Eğer bu doğruysa o neden ağlıyordu? Bu onun vazifesi çarmıha gerilmek olmadığı anlamına gelir. Eğer bilmiyorduysa mühim değildir. Lâkin sizler kendi bedenini feda etmesi gerektiğini bildiğini iddia ediyorsunuz. O zaman neden ağlıyordu? Bu o vazifesinin ne olduğunu bilmiyordu anlamına gelir. Bu sizin bütün iddialarınızı yanlışa çıkartır. Evet, o sizi Cenâb-ı Hakka kul olmaya çağırdı. Siz her kötü şeyi yapıp şeytanı takip edeceksiniz ve o Âlemlerin Rabbinin huzuruna gelip de “Ey Rabbim, onlara merhametini ver” diyecek kadar ahmak birisi değildi. Niçin? Bunu neden isteyecek? Onlar en fenasını yaptılar. İsa (a.s.)’ın insanları kurtarmak için kendini feda ettiğini iddia ettikleri doğru değildir. Lâkin o sizi Âlemlerin Rabbine kul olun diye çağırmak için geldi. “Benim vazifem sizi Rabbimin affına ve rahmetine çağırmaktır,” lâkin siz değiştirdiniz. Söylemeye üzgünüm ki Müslümanlar da şimdi Peygamberler Mührünün vazifesini bilmiyorlar; bu nettir. Cenâb-ı Hak, Subhanehu ve Teâlâ, buyurur:
(Enbiya:107) وَمَا أَرْسَلْنَاكَ إِلَّا رَحْمَةً لِلْعَالَمِينَ
<< (Resûlüm!) Biz seni ancak âlemlere rahmet olarak gönderdik >>
Onun vazifesi net mi? O insanları kendisini Âlemlerin Rabbi yapması için çağırmadı. Hayır! O “Ben zayıf bir kulum” dedi, lâkin Cenâb-ı Hak, “O Benim kulum ve Ben ona rahmetimi giydirdim; onun hürmetine size şeref iner” buyurdu. Lâkin Müslümanlar da takdir etmezler. Bizim Müslüman topluluğumuz Peygamberler Mührünün vazifesini bilmezler. Onun vazifesi insanoğlunun hepsine ilahi rahmet vermek ve onları ebedi cennetlere götürmektir. O insanları ebedi hayata çağırıyor; onun vazifesi budur. Lâkin insanlar, Müslüman ve gayri Müslümanlar, asla bu noktalara bakmazlar. Şimdi bu günlerde her yere lanet iner. Af istiyoruz.

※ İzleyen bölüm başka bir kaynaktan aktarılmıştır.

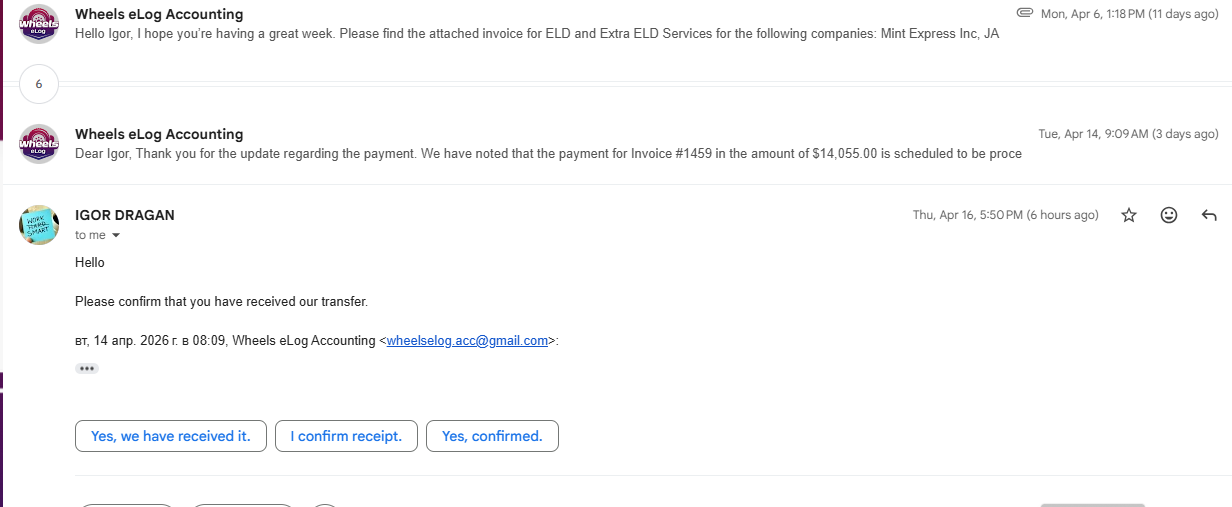This screenshot has height=507, width=1232.
Task: Add an emoji reaction to Igor's email
Action: pyautogui.click(x=1169, y=215)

Ey insanlar! Kendiniz ve Peygamberiniz hakkında hakikatleri bilmeye çalışın ve Yaratanınızın sizinle muamelesini ve merhametini bilin. Bunun üzerine düşünmezlerse cezalanırlar. Ceza lanetle gelir ve anında biterler. Sadece inanan insanlar kurtulur ve öbürleri götürülür.
Ey insanlar! Sakladıkları böyle ilimleri öğrenmeye çalışın. Eğer Onun elçilerinin mesajlarını takip edersek burada ve buradan sonra kurtuluruz. Cenâb-ı Hak bizi affeylesin ve bize Peygamberler Mührü, Seyyidina Muhammed (s.a.v) hürmetine iyi bir anlayış versin ki iyi bir kul olalım.
Fatiha.
Gün be gün ilahi huzura yaklaşıyoruz!